As for today's day-trades, I am currently flat, looking for one or more good trades before the close today. Tonight it's onto Orlando for a 24 hour lay-over with my trading partner Joe, then Tuesday after trading it's back to the Great Northwest for what passes as normalacy, until Christmas.

Friday, November 26, 2004

Friday

This morning I'm coming to you from high atop the Delta Crown Room at the Orlando Airport. I am amazed that an airport as large and lucrative as this has NO HIGH SPEED INTERNET CONNECTIONS! So I have one computer on the Sprint PCS wireless card and one on a dial-up line. The Crown Room is nice, worth the price of admission just to use the bathrooms. How can airports stay so filthy? Everywhere I look is a maintanence person pushing a cleaning cart, yet, these places remain disgusting. Maybe it's just a big ploy to get you to join these high flyer clubs, clean, comfortable, open bar. Works for me.

Oh, yes, the market. Only play today so far has been SIRI, bought the open, sitting on about a 3% gain, have 20 cent trailing stop in at just above b/e. When I finish this blog, I'll sample their Manhattens. Still 90 minutes until my flight.

Tuesday, November 23, 2004

Tuesday

Several trades this morning and zero, nada, nothing going on this afternoon. So a good time to blog. My pick of the day is ELAB, bought on the Open today and I'm holding most of my position for a few days at least, maybe weeks. That leaves me holding, in addition to ELAB, LPSN, WSII and TINY as day-trades evolving into position trades. What's that all about? I don't know, but they're all going in the right direction.

Monday, November 22, 2004

Monday wrap-up

Chalk Monday up as another good day, with about a dozen new day-trades. Plus the position trade in TINY (Friday afternoon's blog) was up about 5% on the day. Still holding TINY, if for no other reason then it's a great name for a company.

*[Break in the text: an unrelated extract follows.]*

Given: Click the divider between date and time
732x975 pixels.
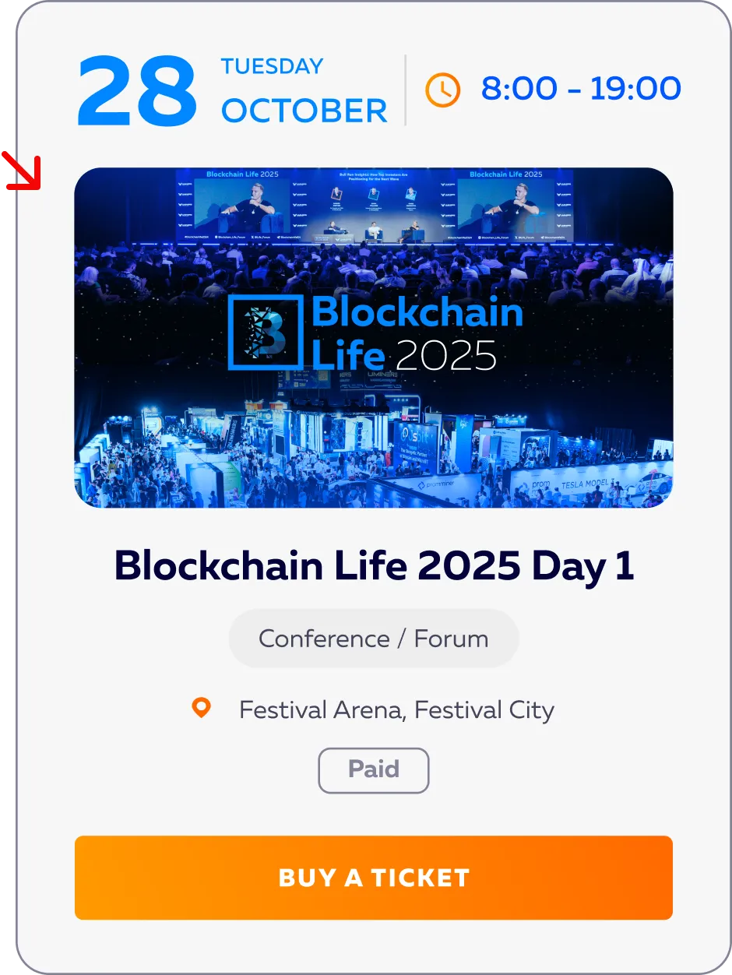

If you, like me, are just a little tired of the bearish prose littering the Internet stock forums, may I suggest you pick up a copy of Harry S. Dent's, "The Next Great Bubble Boom." The author suggests that the stock mania of the 1990's was just a prelude to the real bubble, directly ahead of us and should last the rest of this decade. Right or wrong, it's a refreshing overview of what could go right in the next few years. Why not?

Monday AM

My two day-trades carried over the weekend (see Friday's blog), HYGS and PTSX are up nicely, 5% and 4% respectively and I've now put in trailing stops on both, hopefully locking in 3% gains no matter what. Had it not been late Friday afternoon Buy Signals for these two stocks, I would have bought a lot more of each, but I'm not complaining, it all adds up nicely in the end.

Saturday, November 20, 2004

Tools of the Trade

My trading system depends on 1-5% pops in stocks over the course of a few minutes to a few hours. I average about 5 trades a day and usually achieve profitable results in at least four out of five trades. Key to my success, apart from the underlying methodology, are my tools of the trade that open the doors of speed and accuracy in the placement of my orders. Don't think of day-trading without the proper tools, as even with market orders, the speed of your entry falls directly to your bottom line and it does so time and time again.

My primary trading platform comes from my broker, Interactive Brokers. It is lightening quick and as accurate as I am in entering orders. In other words, the only mistakes are mine alone. My back-up is Schawb and their Street Smart Pro platform. Even with their newly discounted fees of $9.95 per side, Schwab is still about twice as expensive as IB. At 1200 trades a year, those commission dollars add up.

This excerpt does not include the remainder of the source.